Memory Care for Alzheimer's and Dementia
Caring for Alzheimer's Disease Patients
There are few diseases that have as profound an impact on the families of the patients as Alzheimer's disease. As the family caregiver you may feel overwhelmed by the growing need to protect the safety and health of someone you love who is suffering from Alzheimer's disease. If so, you are not the only one. According to the Alzheimer's Association, as of June 2011, there are more than 15 million people in the United States providing home care to a loved one with Alzheimer's. A 2001 study found that family caregivers for Alzheimer's patients often were forced to give up their work in order to spend 47 hours a week caring for an Alzheimer's patient¹. That's a tremendous burden to take on alone.
To minimize the impact of Alzheimer's disease on you, the family caregiver, there are a number of steps that you can take to help take care of not only your parent, but yourself and other family members as well.

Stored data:
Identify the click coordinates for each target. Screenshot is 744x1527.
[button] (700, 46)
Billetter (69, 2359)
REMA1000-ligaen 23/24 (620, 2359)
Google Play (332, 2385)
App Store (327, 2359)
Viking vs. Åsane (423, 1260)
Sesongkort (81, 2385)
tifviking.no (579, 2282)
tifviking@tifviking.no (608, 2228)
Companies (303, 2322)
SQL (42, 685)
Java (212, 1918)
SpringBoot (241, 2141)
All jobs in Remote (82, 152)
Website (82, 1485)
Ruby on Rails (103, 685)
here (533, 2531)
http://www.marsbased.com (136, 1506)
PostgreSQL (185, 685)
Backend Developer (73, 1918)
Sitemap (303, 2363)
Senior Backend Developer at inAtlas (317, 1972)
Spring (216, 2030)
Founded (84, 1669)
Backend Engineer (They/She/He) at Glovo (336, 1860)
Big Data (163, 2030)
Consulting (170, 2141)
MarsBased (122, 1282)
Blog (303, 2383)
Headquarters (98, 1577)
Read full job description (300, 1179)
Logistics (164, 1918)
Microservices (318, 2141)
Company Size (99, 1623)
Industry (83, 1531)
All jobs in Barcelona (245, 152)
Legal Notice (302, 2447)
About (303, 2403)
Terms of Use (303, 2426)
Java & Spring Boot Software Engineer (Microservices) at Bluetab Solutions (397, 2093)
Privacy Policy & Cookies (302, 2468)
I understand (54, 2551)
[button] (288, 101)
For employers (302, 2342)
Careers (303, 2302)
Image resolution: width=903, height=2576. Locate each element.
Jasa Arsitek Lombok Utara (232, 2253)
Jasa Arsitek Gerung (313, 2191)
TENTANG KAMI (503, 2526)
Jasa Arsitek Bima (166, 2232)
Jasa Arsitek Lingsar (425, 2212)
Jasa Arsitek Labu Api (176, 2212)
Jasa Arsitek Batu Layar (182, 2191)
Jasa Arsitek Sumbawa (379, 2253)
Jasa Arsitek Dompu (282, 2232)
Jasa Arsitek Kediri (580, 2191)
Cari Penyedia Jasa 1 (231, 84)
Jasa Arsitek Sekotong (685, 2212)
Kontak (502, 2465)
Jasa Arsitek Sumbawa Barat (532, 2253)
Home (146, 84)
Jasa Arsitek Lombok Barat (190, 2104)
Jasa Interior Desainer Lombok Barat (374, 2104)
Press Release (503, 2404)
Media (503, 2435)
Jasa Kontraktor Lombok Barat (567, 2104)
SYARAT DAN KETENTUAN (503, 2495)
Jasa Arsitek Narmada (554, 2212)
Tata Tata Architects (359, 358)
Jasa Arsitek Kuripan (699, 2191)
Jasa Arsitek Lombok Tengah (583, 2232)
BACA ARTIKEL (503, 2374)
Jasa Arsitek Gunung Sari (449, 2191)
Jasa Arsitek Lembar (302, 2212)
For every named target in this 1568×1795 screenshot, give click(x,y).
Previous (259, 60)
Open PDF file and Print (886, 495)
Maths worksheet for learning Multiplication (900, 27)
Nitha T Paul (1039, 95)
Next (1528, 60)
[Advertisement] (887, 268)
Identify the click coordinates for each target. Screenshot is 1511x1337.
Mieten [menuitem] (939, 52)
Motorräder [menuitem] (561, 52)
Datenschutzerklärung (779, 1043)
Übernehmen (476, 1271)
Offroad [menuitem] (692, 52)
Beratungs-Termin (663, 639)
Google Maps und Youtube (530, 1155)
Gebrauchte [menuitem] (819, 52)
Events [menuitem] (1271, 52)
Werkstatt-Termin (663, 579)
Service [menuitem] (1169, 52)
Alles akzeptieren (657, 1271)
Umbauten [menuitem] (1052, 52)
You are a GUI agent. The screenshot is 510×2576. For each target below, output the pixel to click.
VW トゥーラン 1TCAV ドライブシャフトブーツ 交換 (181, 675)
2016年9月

--- EXERCISE A ---
Answer these questions from the Alzheimer's caregiving text:
(i) According to the Alzheimer's Association, as of June 2011, how many people in the United States were providing home care to a loved one with Alzheimer's?
(ii) How many hours a week did the 2001 study find family caregivers spending on caring for an Alzheimer's patient?
(iii) Besides the parent, who can the steps help take care of?
--- EXERCISE B ---
Please pick up the Alzheimer's caregiving text after its last sentence and continue it.

--- EXERCISE OUTPUT A ---
(i) More than 15 million people.
(ii) 47 hours a week.
(iii) The caregiver and other family members.

--- EXERCISE OUTPUT B ---
Whether you choose a SYNERGY HomeCare Alzheimer's caregiver or someone else, we urge you to find help and support. You really can't do this alone. According to a 2007 Swedish study² people who tried to go it alone showed “significantly higher values for worry, overload and role captivity, and a higher level of depression” than people who sought help. You've come to SYNERGY HomeCare, so you are on the right track! Contact us for more information on our Memory Care for Alzheimer's and Dementia care services today!
Talk About It
Living with Alzheimer's can be difficult. There are a number of support groups for Alzheimer's disease patients and their families. Many family in-home caregivers report having trouble making a distinction between their parent and the behavior caused by the disease. You may find yourself getting frustrated or angry with your parent and finding a support group or other people to talk with about the impact of Alzheimer’s can help. (See Alzheimer's Association below.)
We've included a few resources below to help you understand Alzheimer's disease and to find ways of dealing with both your parent's, as well as your own, health and well-being.
- The 10 Warning Signs of Alzheimer's Disease
- Ten Questions to Ask Your Parent's Doctor About Alzheimer's
- Alzheimer's Association – A national organization, Alzheimer's Association has a variety of programs, materials and support services that can help you find your way. Their 24-hour call center number is 800-272-3900.
- The National Institute on Aging's Alzheimer's Disease Education & Referral Center has a wealth of information regarding causes, symptoms, diagnosis and treatment.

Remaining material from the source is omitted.